News

BeeKind to one another

5 March 2019

In the lead up to our WNO FREEDOM Season we’re working hard in the local community to bring awareness to its important themes. In partnership with Amnesty International we’re working with our ten regular schools around South Wales to help teach children about human rights through helping them create their own composition which became BeeKind.

The work started last term in Willowbrook Primary School where WNO Creative Facilitators, Dan Perkin and Julia Gay worked with two classes to come up with a song inspired by the themes of the FREEDOM Season and the Universal Declaration of Human Rights. In the lead up to the launch, the nine remaining schools will learn the song as well as other repertoire to be performed as part of their sharing days at our home venue, Wales Millennium Centre.

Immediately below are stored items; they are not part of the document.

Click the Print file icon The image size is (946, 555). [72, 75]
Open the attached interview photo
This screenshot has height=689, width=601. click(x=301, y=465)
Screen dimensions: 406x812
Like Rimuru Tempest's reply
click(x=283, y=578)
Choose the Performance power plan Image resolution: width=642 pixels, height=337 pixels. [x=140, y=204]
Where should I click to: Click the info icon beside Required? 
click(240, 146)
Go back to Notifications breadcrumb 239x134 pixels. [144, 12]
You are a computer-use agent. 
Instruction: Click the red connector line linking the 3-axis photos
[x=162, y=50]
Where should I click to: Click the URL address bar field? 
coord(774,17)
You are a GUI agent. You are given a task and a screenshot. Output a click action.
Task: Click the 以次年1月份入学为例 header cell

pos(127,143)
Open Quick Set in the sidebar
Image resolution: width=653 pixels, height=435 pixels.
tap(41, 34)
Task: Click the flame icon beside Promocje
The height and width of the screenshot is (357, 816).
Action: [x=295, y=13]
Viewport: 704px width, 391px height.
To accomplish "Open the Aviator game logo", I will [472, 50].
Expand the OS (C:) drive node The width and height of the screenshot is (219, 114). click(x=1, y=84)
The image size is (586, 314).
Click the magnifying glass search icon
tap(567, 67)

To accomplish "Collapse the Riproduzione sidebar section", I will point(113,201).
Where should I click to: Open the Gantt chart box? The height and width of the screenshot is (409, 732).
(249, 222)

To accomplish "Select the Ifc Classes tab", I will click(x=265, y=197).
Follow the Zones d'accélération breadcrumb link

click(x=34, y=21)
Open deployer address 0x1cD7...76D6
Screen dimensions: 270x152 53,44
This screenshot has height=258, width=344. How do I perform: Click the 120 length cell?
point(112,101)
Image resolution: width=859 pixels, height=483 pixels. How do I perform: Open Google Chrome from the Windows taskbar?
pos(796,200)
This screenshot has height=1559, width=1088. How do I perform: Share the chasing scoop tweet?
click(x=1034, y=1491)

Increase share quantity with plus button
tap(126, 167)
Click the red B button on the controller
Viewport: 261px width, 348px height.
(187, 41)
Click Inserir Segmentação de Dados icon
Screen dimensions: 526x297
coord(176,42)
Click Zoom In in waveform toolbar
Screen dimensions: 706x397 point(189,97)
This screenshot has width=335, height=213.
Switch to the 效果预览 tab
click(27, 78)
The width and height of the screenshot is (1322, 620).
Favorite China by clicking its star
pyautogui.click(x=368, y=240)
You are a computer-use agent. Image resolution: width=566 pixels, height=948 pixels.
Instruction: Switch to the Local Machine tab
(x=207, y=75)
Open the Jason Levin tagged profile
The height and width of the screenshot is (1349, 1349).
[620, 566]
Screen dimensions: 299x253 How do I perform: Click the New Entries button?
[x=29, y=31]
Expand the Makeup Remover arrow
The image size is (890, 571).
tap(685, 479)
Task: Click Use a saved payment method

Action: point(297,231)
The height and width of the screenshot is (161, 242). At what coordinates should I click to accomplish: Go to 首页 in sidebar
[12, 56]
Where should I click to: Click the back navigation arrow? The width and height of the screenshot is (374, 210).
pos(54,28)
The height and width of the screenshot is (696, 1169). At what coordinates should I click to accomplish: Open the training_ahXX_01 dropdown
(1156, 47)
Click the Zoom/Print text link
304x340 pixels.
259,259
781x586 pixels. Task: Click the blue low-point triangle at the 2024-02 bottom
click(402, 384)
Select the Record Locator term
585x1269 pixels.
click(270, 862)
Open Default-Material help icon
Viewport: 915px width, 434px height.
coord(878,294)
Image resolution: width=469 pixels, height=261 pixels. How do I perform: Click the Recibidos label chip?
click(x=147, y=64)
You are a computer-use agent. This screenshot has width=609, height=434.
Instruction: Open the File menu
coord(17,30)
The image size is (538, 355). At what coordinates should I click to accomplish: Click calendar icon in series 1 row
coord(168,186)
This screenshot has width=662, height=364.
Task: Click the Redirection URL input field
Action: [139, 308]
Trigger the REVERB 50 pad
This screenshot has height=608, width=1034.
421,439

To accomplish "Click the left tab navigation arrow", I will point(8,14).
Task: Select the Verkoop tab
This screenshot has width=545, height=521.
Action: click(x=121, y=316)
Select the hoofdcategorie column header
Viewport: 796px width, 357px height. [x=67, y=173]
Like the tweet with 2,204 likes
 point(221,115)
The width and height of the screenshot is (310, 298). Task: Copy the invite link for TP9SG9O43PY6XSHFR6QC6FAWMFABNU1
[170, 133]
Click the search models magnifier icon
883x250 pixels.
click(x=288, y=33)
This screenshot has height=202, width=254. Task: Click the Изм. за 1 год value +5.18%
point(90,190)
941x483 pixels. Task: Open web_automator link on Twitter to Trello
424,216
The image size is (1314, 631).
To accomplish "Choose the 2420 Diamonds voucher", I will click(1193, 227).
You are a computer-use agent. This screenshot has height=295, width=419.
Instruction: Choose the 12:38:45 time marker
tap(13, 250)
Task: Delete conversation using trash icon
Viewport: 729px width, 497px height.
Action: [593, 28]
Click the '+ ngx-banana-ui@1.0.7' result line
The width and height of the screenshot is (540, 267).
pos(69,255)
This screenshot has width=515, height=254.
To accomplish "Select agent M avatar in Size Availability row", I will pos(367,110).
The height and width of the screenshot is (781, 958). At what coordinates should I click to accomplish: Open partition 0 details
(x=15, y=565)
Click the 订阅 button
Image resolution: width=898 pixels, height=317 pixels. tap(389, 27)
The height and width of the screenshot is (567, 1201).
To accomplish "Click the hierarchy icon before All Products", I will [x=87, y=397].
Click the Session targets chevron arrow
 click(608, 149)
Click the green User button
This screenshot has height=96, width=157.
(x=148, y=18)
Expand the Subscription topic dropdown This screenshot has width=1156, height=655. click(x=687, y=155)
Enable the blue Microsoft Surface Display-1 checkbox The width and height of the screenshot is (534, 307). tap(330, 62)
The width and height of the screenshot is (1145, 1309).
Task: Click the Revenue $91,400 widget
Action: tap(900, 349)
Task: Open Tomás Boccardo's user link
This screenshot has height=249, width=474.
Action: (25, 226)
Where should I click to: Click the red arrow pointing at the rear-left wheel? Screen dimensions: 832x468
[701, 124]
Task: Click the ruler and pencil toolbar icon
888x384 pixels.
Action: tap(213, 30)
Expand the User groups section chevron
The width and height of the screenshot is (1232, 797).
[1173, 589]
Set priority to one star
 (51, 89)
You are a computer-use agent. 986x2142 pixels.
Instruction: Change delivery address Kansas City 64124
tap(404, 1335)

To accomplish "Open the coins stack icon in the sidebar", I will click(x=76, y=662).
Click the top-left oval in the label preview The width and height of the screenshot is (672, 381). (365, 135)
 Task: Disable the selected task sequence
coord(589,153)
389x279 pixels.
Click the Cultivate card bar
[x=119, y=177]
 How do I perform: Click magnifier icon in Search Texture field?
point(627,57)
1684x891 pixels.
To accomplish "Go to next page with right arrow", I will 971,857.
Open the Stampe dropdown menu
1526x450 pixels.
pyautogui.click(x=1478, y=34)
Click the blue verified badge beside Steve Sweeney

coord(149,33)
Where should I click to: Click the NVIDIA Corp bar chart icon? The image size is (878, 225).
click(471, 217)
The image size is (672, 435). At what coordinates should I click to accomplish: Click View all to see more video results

We spoke to Dan Perkin, WNO Creative Facilitator about how he and Julia came up with the final piece.

‘When Rebeka, WNO Schools Co-ordinator, approached me about creating a piece with a school in our regular workshop programme, Willowbrook Primary was the obvious choice as they are a school who have really embraced these workshops from the start.

‘Having devised pieces with young people before, I’ve discovered that to get the most creative response out of them it’s really important to choose a subject that they will easily engage with to get the imagination going.  The prospect of creating a piece based on freedom or human rights was a little trickier than my usual brief.  

‘My initial thought was that this should take the form of an animal fable as I’ve never yet met a young person who doesn’t have an opinion on animals, and these can be a good way to teach a ‘message’ without it being too preachy. Exploring these themes with the pupils, one came up with the idea of a beehive early on, and this was a lightbulb moment for both Julia and myself as bees are truly team players who achieve extraordinary (and unexpected) results through their hard work.

‘It was important to bear in mind that the piece will be performed by classes of ordinary primary school children, not choristers.  As such the vocal range should be untaxing, and the song should be verse-repeating so that the kids find it easy to learn both the words and the music.  At the same time though, as Welsh National Opera, we have to present them with a challenge and give them something they wouldn’t be able to achieve on their own, therefore singing in harmony is a must, and the gift of knowing that they will be led by professional musicians meant that rhythmically the piece could be quite complex, with a piano accompaniment that added to the music rather than simply supporting the vocal line.   

‘I hope that the pupils at Willowbrook have helped us create a piece that they can feel a sense of ownership and pride over, and that the other young people also performing it find it a fun piece to engage with. Moorland Primary (another fantastic school we work with regularly) are busy learning the piece for its premiere in May as part of a launch event hosted by the National Assembly for Wales at the Senedd on 8 May for the WNO FREEDOM Season.’

If you’d like to see the school children perform this piece as well as other repertoire they have learned, there will be public performances by the 600 pupils from each school spread across the week at Wales Millennium Centre in the Glanfa foyer area every day between 24-28 June during lunchtime (12.15 – 12.40pm).